L'ANALISI
02 Novembre 2025 - 05:10
CREMA - Si muovono silenziosi, tra la nebbia dei campi e i pioppeti lungo il Serio. I lupi sono tornati dopo decenni d’assenza nelle campagne cremasche. Negli ultimi giorni sono stati segnalati fra Sergnano a Casale Vidolasco, comuni confinanti, dove diversi cittadini hanno notato impronte sospette o sagome sfuggenti. Non un caso isolato, ma il segno di un fenomeno più ampio.


«Nessun allarmismo» è l’invito che arriva dalla comandante della polizia provinciale Chiara Fusari, che coordina il monitoraggio faunistico per la Provincia di Cremona. Alle sue spalle c’è un lavoro strutturato, condiviso con Regione Lombardia ed Ersaf, per comprendere e gestire il ritorno del grande predatore in pianura. «La zona è ampiamente monitorata – spiega – e stiamo avviando una nuova fase di osservazione: installeremo fototrappole anche in porzioni di territorio finora non coperte».
Grazie ai fondi regionali, la Provincia ha acquistato trenta dispositivi, ma l’obiettivo è superare presto questa soglia.
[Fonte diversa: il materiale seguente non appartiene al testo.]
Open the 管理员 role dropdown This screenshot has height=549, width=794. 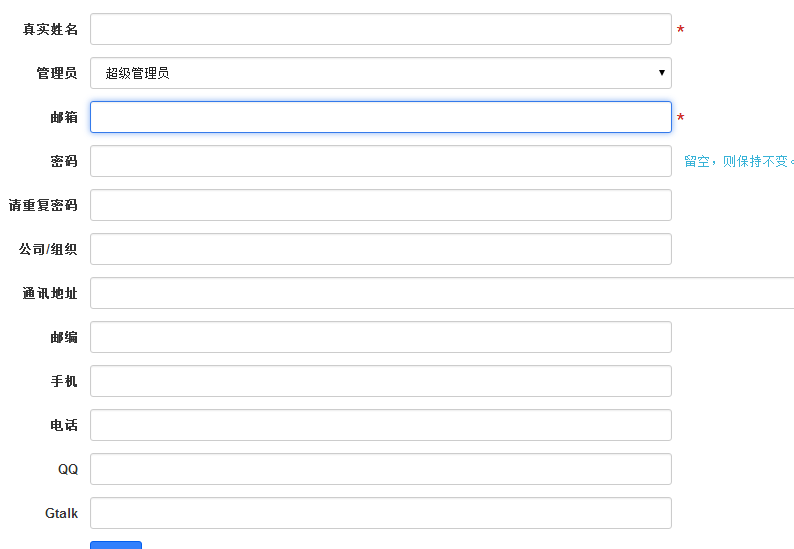380,73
Il vicecomandante Paolo Trentarossi, responsabile del nucleo ambientale ittico-venatorio, seguirà da vicino le nuove installazioni, che interesseranno le aree golenali e i corridoi fluviali, dove più probabile è l’avvistamento. Le segnalazioni dal Cremasco restano tuttavia minoritarie rispetto al resto della provincia. «La maggior parte proviene dall’Alto Cremonese, verso il Casalasco», precisa Fusari.


E se la presenza del lupo suscita preoccupazioni nel mondo agricolo, i numeri invitano alla misura: nel 2025, in tutta la provincia, sono state accertate soltanto due predazioni sul bestiame nelle stalle. «Non è una minaccia diffusa, ma un fenomeno che richiede attenzione e prevenzione», sottolinea la comandante, ricordando che la Regione ha attivato bandi per recinzioni elettrificate e cani da da guardiania.
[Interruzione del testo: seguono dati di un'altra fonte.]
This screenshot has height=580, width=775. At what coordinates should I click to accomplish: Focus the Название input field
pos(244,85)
Nel Cremasco, gli avvistamenti si concentrano lungo il Serio, un habitat ideale: boschi ripariali, acque tranquille, corridoi ecologici che connettono la pianura con le colline bergamasche. Il ritorno del predatore, spiega Fusari, «è il segno di un ambiente in salute, ma anche una sfida di convivenza». Gli esperti ricordano che il lupo non rappresenta un pericolo per l’uomo: la sua natura schiva lo tiene solitamente lontano dai centri abitati. Nel territorio non esistono casi di aggressione all’uomo. Tuttavia, alcune semplici regole aiutano a prevenire situazioni rischiose: non lasciare cibo o rifiuti organici nei campi, tenere i cani al guinzaglio e, in caso di incontro, non avvicinarsi né tentare di fotografare da vicino l’animale. È sufficiente segnalarne la presenza alle autorità competenti, come la polizia provinciale o i carabinieri forestali.
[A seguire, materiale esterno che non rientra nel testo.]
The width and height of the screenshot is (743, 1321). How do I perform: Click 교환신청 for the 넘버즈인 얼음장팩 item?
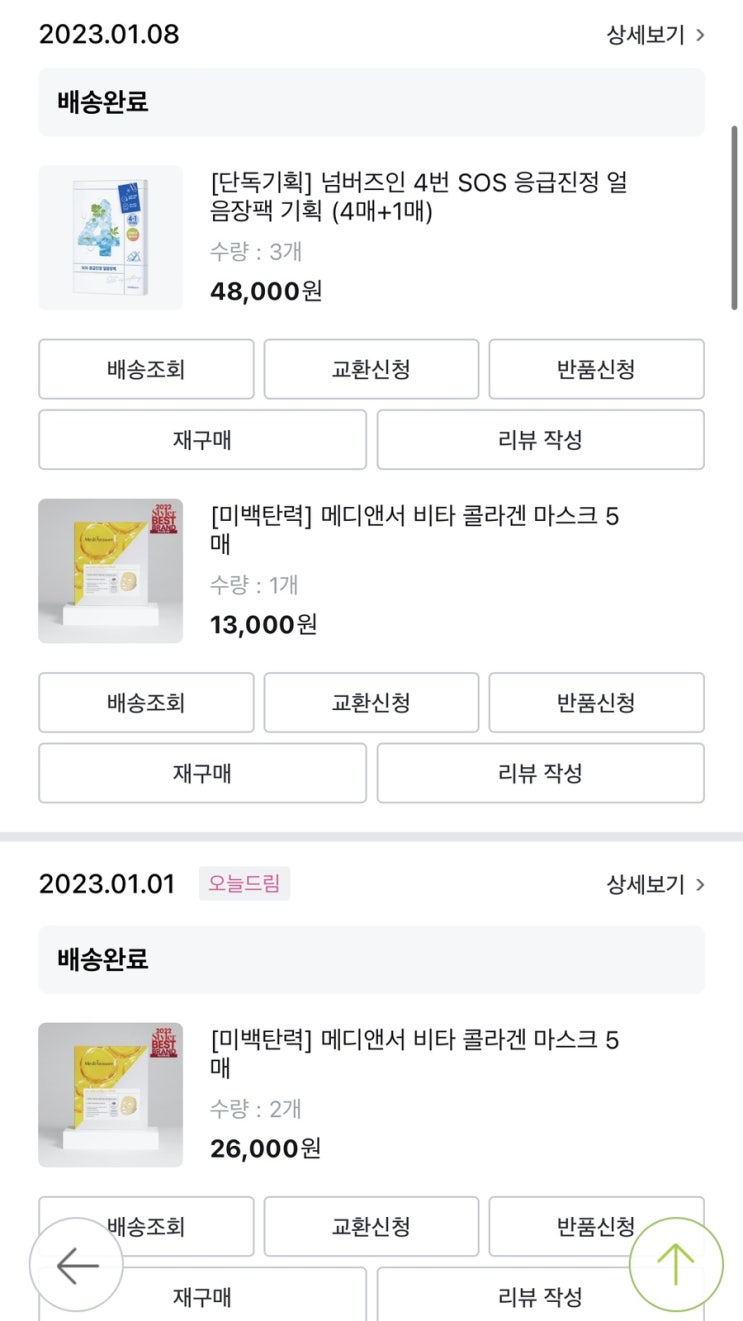[x=371, y=369]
Dietro l’apparente mistero del ritorno del lupo, c’è una logica naturale. Negli ultimi anni la specie ha riconquistato l’arco alpino e parte della pianura padana, seguendo i fiumi e approfittando della crescita della fauna selvatica – cinghiali e caprioli in primis, oltre alle nutrie nelle zone di pianura – che ne costituisce la base alimentare. Non è un’invasione, ma un processo di ritorno naturale, che testimonia come la pianura sia un ecosistema vivo, in continua trasformazione.